Enter the youtube_api_scrapper folder
Run python <FILE_NAME.py> with the following files:
- channel_info_table_populator.py - gives channel information based on channel ID or username
- video_info_table_populator.py - gives video information based on video ID
- channels_to_ids.py - converts channel usernames into unique YouTube channel IDs
- id_to_uploads_playlist.py - gets all videos from specified channel ID

Enter the .\collab_labelling\entity_recognition folder
Ensure that there is a gservice_account.json file within the folder, and an input file named according to the INPUT_CSV_FILE_NAME in entity_recognition_model.py in the same folder.
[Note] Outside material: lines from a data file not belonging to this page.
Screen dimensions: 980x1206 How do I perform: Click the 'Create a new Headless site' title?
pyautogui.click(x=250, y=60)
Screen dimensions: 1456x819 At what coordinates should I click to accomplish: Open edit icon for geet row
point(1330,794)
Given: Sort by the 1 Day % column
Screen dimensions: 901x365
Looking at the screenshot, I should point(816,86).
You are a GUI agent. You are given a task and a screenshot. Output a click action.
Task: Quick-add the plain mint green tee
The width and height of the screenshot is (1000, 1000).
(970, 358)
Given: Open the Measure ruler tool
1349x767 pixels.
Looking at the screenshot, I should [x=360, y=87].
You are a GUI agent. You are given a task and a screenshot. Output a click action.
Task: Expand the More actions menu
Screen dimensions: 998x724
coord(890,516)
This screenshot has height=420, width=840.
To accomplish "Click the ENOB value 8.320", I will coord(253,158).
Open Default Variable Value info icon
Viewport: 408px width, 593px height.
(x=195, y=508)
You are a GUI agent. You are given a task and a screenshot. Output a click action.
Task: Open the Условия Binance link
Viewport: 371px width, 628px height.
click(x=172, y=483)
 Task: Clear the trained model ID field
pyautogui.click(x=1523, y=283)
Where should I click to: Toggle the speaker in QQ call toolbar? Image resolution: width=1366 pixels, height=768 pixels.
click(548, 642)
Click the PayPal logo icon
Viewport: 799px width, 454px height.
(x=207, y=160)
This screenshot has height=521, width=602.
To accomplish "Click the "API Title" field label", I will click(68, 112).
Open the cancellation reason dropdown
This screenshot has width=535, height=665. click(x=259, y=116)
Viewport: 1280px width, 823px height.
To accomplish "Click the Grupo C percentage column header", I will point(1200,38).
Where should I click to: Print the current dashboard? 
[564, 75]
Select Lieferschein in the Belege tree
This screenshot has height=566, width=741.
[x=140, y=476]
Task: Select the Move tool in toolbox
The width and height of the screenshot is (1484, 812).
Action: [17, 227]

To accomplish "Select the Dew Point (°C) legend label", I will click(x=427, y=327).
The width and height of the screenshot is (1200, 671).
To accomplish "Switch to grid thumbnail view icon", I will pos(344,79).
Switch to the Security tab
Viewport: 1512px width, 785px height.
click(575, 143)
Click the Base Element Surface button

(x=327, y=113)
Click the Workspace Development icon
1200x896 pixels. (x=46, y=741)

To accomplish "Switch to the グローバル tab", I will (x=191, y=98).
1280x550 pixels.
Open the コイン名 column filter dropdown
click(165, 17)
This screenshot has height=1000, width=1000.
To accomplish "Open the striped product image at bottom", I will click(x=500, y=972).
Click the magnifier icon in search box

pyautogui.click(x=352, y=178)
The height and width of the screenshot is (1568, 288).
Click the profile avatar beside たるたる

The default input file name to be read is test_videos.csv
In the entity_recognition_model.py, change the following variables as relevant:
- ENTITY_RECOGNITION_MODEL - options: Model.GOOGLE_MODEL, Model.SPACY_MODEL. This determines the ER model being used
- INPUT_CSV_FILE_NAME and OUTPUT_CSV_FILE_NAME - This determines the input and output files. The input file reads the same structure as that of the video data in OneDrive. The output file returns
- SELECTED_COLS - This determines the names of the relevant columns, which has text that you want to run through the ER model. In the background, we simply combine all texts into one to send through the ER model.